Stored data:
______

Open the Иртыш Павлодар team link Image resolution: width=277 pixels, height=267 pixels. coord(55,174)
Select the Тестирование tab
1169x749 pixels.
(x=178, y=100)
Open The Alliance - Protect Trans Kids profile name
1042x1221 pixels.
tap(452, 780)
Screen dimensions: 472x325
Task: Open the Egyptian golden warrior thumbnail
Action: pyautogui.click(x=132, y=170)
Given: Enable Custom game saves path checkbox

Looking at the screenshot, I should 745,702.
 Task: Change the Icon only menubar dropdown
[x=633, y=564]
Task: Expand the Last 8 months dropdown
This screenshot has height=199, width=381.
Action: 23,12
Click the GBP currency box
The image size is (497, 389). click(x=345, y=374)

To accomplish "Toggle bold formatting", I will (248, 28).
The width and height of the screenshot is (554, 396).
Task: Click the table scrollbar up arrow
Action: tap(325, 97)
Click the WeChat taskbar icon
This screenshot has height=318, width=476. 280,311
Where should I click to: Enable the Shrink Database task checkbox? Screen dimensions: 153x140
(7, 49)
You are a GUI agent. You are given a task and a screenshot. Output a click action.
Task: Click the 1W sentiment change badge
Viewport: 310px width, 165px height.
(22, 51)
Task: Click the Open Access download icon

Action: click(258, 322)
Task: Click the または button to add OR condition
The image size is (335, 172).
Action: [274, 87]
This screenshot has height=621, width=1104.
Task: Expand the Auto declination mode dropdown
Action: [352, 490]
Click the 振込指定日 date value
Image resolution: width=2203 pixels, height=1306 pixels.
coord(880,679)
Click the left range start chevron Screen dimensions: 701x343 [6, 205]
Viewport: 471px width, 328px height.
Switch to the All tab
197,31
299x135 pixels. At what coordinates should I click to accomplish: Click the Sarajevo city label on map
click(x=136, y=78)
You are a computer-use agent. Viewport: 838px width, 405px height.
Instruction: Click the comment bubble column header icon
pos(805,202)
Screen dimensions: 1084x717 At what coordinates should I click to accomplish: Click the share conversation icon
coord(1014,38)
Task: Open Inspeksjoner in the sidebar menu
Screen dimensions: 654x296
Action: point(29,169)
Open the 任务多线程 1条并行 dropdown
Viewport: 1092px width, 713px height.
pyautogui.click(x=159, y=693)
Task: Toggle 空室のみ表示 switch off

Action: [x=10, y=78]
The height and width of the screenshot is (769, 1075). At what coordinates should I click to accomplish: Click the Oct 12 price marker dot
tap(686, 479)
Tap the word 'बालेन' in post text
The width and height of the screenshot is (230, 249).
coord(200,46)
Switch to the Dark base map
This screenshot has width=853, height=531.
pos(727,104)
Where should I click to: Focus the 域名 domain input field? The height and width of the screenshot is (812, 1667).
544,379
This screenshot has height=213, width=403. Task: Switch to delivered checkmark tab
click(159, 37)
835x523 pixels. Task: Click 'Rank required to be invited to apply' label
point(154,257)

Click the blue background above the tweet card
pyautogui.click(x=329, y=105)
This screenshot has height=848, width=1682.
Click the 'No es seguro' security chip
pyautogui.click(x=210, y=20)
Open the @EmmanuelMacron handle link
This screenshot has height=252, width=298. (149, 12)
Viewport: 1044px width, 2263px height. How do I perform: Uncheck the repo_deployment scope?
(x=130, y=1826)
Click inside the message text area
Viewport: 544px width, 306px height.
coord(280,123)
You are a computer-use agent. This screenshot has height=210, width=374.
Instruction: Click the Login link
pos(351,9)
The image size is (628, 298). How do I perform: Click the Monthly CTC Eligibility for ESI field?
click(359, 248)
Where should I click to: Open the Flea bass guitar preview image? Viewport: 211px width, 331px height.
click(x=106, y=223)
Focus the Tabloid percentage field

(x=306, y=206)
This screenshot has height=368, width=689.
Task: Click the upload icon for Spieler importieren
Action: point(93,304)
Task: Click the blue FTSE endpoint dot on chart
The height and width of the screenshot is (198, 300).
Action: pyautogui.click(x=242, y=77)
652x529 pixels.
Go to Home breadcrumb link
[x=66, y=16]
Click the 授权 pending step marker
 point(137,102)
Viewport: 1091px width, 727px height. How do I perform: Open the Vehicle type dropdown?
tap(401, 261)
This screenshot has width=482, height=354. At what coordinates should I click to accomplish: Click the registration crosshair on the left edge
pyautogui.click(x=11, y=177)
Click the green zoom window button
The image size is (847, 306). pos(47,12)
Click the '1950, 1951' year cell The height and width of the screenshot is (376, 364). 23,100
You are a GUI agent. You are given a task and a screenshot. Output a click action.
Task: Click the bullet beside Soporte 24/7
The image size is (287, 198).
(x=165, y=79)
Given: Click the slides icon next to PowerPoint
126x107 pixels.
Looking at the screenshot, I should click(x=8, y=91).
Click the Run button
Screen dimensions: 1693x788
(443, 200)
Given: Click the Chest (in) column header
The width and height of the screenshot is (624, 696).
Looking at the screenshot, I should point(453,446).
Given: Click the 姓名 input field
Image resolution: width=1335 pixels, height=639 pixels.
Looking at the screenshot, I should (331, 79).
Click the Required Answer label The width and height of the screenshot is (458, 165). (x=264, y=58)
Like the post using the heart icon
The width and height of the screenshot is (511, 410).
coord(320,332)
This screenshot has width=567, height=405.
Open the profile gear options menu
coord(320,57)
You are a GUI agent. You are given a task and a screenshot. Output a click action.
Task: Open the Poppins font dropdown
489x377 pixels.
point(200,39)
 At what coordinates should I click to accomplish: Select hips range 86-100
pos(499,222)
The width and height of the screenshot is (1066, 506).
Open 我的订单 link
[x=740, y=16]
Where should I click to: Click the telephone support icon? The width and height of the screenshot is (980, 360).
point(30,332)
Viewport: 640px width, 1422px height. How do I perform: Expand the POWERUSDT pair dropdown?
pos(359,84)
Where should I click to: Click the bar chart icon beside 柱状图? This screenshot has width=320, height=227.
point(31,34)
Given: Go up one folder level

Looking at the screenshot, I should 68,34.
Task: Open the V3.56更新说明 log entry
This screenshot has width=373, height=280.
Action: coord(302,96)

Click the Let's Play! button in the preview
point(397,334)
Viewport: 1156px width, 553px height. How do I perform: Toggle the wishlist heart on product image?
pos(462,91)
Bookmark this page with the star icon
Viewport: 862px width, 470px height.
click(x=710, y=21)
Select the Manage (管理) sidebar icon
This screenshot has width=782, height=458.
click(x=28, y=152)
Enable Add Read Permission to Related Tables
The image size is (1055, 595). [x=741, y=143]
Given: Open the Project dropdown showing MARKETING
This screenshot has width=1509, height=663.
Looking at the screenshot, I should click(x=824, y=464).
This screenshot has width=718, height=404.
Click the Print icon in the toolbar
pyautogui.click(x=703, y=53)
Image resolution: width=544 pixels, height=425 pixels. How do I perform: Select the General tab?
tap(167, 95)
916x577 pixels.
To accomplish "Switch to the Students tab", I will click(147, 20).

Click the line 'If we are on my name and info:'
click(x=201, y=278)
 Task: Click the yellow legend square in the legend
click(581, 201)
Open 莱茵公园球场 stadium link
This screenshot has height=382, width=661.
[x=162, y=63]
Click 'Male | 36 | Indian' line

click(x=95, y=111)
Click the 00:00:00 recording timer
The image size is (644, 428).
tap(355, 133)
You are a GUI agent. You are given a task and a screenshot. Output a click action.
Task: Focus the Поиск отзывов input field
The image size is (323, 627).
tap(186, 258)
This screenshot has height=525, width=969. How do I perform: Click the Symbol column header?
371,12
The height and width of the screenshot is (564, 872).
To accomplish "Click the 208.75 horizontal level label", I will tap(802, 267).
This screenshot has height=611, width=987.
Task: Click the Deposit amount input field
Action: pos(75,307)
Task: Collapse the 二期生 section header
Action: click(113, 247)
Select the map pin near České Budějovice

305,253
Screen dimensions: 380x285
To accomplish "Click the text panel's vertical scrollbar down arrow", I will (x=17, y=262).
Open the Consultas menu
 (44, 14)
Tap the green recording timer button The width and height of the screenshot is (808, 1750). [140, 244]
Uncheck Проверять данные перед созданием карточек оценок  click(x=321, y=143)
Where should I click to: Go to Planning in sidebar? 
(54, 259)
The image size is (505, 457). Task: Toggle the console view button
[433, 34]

______

Write out exactly the lines above between the line with "This screenshot has height=199, width=381." and the line with "Task: Click the または", inclusive, and nothing beyond them.

**Exercise output**
This screenshot has height=199, width=381.
Action: 23,12
Click the GBP currency box
The image size is (497, 389). click(x=345, y=374)

To accomplish "Toggle bold formatting", I will (248, 28).
The width and height of the screenshot is (554, 396).
Task: Click the table scrollbar up arrow
Action: tap(325, 97)
Click the WeChat taskbar icon
This screenshot has height=318, width=476. 280,311
Where should I click to: Enable the Shrink Database task checkbox? Screen dimensions: 153x140
(7, 49)
You are a GUI agent. You are given a task and a screenshot. Output a click action.
Task: Click the 1W sentiment change badge
Viewport: 310px width, 165px height.
(22, 51)
Task: Click the Open Access download icon

Action: click(258, 322)
Task: Click the または button to add OR condition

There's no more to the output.